Author: Aaron Armstrong
Publisher: Cruciform Press
Buy Awaiting a Savior
Reading Level: Easy
If you recall I reviewed When Helping Hurts this last December and was impressed with the practicality provided by it. Awaiting a Savior in contrast would be a theological foundation for dealing with poverty which “is fundamentally a spiritual issue” (p. 20). Aaron connects poverty with the gospel story. He looks at the fall (p. 18 “the fall has made poverty the default setting” emphasis original; p. 22), redemption (p. 45), and consummation (pp. 11, 97) as they relate to poverty. Says Aaron, “The root cause of poverty is sin” (p. 8) and
Therefore, the basic premise of this book is that our good faith efforts to address legitimate questions of poverty and injustice must never lose sight of the fact that poverty will persist as long as the heart of man is ruled by sin. (pp. 9-10).
While we are responsible for pursuing biblical solutions to poverty, our only hope for an ultimate solution is in the return of Christ, when he will put an end once and for all to sin, suffering, and death, and bring about the new creation. (p. 11)
You can taste the flavor of Awaiting a Savior through these statements.
What I also appreciate is Aaron’s faithfulness in expounding the gospel and making sure the issue of social justice is emphasized in a way which honors the gospel while also not downplaying the importance Scripture places on serving the poor. Let me provide you an example. Aaron says,
Those whose hearts are inclined to the Lord will seek true justice on earth as it is in heaven. Covenant faithfulness always leads to ethical faithfulness. (p. 56 emphasis original)
Such a small phrase but so important--“covenant faithfulness.” He connects the issue of poverty and the Christian duty to combat poverty within the larger theme of covenant in Scripture. It’s how the OT attacks the issue and provides continuity with a New Covenant ethic. A few pages later he fleshes this out,
We are called to care for the poor because God is glorified in our doing so. We care for the poor because we know what it feels like to be on the receiving end of grace. We were the poor in spirit. We were lost and without hope. We were separated from God and enslaved to sin. (pp. 67-68)

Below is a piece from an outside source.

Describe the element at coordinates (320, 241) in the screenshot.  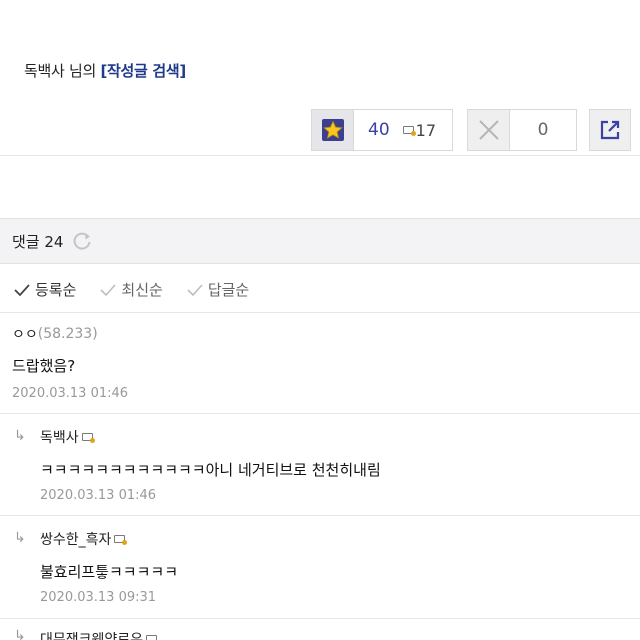
I see `comment-header: 댓글 24` at that location.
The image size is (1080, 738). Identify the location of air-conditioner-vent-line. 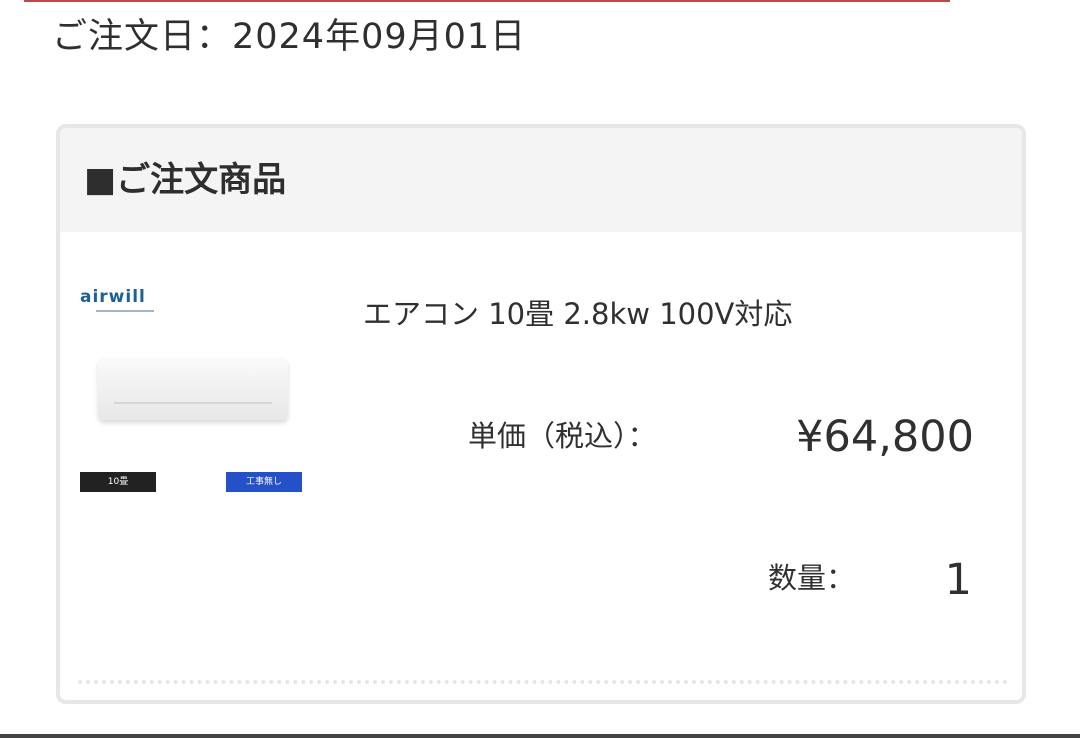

Social issues are important not because it’s popular amongst hipsters but because justice is important to God. Justice is part of who he is. You cannot preach the gospel in word without demonstrating its transformative effect in deeds. The one without the other is empty (James 2). Aaron has written a balanced and engaging book. And if justice is important to God then understanding foundational issues related to it should be important to Christians.